Input Block Start

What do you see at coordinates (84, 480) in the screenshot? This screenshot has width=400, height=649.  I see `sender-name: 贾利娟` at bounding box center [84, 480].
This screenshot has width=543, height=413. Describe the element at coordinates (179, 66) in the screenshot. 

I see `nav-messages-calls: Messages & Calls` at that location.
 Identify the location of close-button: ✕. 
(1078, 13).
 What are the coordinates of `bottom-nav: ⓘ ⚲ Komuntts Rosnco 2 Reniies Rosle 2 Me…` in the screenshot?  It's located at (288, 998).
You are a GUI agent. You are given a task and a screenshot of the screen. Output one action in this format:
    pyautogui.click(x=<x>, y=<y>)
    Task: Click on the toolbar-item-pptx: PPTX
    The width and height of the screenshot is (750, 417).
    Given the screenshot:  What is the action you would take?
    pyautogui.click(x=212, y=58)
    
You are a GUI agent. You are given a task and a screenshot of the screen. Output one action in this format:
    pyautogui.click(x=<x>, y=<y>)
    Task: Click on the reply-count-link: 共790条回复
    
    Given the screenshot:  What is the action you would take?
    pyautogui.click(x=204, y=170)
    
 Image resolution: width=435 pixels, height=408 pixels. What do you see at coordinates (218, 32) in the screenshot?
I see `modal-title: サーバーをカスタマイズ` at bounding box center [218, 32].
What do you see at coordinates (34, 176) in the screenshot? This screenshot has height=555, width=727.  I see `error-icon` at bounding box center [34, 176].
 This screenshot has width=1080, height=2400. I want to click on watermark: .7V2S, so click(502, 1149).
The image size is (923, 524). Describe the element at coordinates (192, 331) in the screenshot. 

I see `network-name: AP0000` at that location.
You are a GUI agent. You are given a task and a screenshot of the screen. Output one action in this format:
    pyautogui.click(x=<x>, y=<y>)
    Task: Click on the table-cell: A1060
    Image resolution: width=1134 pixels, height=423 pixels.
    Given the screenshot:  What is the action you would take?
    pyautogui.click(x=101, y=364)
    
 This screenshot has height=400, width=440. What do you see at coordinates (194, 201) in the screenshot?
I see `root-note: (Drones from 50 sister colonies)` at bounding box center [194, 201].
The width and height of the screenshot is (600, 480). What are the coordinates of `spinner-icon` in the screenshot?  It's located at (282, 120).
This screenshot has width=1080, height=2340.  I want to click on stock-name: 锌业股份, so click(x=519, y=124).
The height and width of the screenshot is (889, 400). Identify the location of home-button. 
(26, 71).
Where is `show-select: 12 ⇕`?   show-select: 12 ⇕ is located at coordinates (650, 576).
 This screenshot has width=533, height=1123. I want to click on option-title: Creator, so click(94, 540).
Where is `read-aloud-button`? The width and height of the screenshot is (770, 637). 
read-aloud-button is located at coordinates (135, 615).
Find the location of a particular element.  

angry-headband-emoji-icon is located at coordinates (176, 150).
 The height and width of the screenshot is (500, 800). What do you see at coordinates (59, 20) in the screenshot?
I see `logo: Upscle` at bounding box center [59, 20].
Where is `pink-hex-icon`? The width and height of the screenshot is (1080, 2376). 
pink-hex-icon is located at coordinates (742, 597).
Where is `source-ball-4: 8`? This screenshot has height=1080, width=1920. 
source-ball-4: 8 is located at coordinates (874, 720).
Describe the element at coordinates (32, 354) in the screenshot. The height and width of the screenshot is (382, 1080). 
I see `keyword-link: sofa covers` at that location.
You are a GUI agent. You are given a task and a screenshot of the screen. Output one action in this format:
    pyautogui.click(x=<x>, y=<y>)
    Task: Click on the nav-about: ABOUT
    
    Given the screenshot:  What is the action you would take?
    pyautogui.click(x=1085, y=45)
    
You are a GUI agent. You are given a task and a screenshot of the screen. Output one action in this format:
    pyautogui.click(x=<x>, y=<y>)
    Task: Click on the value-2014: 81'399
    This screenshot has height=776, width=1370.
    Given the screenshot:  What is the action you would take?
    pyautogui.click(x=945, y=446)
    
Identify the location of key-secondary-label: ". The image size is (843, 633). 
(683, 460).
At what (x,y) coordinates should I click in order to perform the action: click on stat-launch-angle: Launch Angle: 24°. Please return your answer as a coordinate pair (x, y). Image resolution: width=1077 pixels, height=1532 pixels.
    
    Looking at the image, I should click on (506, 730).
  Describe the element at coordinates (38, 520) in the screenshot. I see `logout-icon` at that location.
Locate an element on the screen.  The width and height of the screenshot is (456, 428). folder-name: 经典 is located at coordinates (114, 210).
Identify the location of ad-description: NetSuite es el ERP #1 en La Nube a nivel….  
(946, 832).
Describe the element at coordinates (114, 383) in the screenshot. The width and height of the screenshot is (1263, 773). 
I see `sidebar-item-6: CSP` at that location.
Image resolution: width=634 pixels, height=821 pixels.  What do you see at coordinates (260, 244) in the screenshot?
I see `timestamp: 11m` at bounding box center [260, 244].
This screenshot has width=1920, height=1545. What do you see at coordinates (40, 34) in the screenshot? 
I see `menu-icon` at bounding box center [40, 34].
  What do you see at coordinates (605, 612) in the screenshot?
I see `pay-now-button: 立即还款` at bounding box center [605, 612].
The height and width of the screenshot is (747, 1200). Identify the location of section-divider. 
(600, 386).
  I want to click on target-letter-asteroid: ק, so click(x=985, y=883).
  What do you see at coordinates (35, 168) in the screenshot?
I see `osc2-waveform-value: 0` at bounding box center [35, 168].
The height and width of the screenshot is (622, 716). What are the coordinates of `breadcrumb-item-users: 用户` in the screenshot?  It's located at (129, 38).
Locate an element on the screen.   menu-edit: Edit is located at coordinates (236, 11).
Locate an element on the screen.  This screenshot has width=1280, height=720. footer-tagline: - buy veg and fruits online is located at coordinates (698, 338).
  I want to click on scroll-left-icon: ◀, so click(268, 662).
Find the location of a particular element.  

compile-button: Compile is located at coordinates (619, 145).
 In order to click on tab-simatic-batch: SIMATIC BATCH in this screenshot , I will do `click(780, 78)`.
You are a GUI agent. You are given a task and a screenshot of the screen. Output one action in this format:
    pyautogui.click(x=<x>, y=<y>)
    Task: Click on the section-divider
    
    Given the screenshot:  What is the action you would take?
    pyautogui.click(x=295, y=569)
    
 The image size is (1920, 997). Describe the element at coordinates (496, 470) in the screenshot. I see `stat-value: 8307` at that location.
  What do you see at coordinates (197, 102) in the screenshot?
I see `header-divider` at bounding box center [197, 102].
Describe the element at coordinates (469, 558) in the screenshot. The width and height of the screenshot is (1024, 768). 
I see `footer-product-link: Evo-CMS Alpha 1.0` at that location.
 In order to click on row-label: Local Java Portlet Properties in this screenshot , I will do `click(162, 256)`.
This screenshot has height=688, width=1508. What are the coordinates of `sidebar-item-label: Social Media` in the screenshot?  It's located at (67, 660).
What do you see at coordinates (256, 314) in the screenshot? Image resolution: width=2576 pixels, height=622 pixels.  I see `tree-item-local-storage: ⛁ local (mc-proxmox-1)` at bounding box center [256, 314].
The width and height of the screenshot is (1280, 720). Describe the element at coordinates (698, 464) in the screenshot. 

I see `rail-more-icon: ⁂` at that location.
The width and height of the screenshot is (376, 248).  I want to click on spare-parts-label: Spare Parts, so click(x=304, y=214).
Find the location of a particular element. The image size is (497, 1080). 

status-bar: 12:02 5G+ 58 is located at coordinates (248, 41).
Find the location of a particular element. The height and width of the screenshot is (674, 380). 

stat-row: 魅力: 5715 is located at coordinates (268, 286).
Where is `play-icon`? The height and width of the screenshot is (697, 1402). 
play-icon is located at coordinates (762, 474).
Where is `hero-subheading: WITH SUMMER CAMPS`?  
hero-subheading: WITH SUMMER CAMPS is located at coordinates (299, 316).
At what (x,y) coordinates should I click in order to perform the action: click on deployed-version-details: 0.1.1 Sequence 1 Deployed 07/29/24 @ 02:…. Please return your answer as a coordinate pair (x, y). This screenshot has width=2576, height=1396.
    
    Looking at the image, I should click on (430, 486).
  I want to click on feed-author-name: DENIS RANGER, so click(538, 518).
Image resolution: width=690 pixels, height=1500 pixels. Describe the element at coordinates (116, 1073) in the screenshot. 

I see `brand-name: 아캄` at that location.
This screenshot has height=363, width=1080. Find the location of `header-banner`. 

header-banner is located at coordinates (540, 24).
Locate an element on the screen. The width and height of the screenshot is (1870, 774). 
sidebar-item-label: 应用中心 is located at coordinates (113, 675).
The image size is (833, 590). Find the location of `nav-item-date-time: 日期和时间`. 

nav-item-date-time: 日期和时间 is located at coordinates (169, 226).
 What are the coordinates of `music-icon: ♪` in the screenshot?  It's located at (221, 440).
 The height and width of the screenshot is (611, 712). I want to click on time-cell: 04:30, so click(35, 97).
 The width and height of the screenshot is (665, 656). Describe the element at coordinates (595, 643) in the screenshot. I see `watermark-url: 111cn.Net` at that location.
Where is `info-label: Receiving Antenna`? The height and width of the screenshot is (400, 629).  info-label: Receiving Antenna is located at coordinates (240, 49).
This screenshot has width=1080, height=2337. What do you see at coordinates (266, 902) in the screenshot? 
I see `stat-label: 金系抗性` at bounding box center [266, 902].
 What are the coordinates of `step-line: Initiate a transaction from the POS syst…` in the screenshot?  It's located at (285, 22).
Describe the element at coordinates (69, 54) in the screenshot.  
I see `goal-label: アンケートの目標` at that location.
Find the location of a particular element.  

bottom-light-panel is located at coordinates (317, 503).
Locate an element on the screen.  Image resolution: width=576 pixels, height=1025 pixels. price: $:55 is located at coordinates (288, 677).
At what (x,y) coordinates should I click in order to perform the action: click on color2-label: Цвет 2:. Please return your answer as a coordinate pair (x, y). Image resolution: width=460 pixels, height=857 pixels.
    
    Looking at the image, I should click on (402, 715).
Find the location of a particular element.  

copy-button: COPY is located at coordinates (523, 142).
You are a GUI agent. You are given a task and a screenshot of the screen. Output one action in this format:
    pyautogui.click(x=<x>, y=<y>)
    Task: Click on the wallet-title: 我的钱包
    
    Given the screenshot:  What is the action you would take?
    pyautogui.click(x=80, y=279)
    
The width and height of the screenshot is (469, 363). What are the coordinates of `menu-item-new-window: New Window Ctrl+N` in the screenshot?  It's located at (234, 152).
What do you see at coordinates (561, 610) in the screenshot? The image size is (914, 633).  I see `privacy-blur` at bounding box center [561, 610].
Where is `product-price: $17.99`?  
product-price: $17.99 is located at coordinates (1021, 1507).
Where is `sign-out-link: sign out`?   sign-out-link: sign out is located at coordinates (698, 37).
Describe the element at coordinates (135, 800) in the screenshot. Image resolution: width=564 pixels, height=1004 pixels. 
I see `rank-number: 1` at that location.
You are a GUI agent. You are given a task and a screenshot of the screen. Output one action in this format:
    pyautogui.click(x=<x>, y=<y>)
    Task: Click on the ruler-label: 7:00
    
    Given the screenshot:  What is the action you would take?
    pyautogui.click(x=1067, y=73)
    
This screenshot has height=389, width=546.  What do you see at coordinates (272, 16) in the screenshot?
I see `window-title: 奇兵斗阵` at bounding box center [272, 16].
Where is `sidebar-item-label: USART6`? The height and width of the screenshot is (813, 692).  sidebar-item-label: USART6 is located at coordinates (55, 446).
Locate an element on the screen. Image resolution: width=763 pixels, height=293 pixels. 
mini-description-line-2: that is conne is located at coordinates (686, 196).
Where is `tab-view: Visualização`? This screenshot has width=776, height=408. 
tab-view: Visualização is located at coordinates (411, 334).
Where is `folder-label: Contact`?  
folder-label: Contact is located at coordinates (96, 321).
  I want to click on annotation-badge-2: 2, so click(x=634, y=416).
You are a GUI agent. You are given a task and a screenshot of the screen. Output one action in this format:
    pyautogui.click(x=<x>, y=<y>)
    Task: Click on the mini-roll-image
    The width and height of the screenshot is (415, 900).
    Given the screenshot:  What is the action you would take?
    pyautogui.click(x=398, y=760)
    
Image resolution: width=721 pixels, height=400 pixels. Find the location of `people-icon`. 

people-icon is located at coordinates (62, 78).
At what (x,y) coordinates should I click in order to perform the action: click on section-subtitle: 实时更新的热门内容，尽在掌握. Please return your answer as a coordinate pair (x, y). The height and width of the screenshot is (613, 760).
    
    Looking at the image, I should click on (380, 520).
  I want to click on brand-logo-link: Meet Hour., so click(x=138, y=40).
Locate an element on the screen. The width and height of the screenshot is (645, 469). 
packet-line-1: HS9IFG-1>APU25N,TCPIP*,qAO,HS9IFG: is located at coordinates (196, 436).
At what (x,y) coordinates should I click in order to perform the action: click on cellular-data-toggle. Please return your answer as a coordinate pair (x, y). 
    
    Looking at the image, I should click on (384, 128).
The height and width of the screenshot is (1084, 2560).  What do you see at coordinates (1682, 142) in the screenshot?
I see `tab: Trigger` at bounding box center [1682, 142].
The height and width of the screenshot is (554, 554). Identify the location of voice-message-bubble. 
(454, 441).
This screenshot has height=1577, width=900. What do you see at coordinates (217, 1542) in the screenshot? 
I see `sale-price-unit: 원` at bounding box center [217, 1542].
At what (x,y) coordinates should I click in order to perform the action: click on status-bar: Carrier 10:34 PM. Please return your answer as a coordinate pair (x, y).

Input Block End

Task brief -
Can you output the records above as a Markdown table with the columns "No." and "Line", one row per line with its row number, starting at the first line of the records and stopping after the line that contains "pyautogui.click(x=212, y=58)", with blank lines left out?

Exercise output -
| No. | Line |
|---|---|
| 1 | What do you see at coordinates (84, 480) in the screenshot? This screenshot has width=400, height=649.  I see `sender-name: 贾利娟` at bounding box center [84, 480]. |
| 2 | This screenshot has width=543, height=413. Describe the element at coordinates (179, 66) in the screenshot.  |
| 3 | I see `nav-messages-calls: Messages & Calls` at that location. |
| 4 |  Identify the location of close-button: ✕.  |
| 5 | (1078, 13). |
| 6 |  What are the coordinates of `bottom-nav: ⓘ ⚲ Komuntts Rosnco 2 Reniies Rosle 2 Me…` in the screenshot?  It's located at (288, 998). |
| 7 | You are a GUI agent. You are given a task and a screenshot of the screen. Output one action in this format: |
| 8 |     pyautogui.click(x=<x>, y=<y>) |
| 9 |     Task: Click on the toolbar-item-pptx: PPTX |
| 10 |     The width and height of the screenshot is (750, 417). |
| 11 |     Given the screenshot:  What is the action you would take? |
| 12 |     pyautogui.click(x=212, y=58) |